== How to complete this task ==
A verbatim reproduction of all the entries is needed.
==== Data records ====
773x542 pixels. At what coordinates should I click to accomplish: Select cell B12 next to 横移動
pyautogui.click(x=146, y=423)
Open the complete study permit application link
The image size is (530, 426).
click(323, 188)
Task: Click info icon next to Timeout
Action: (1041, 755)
====
== Task result ==
773x542 pixels. At what coordinates should I click to accomplish: Select cell B12 next to 横移動
pyautogui.click(x=146, y=423)
Open the complete study permit application link
The image size is (530, 426).
click(323, 188)
Task: Click info icon next to Timeout
Action: (1041, 755)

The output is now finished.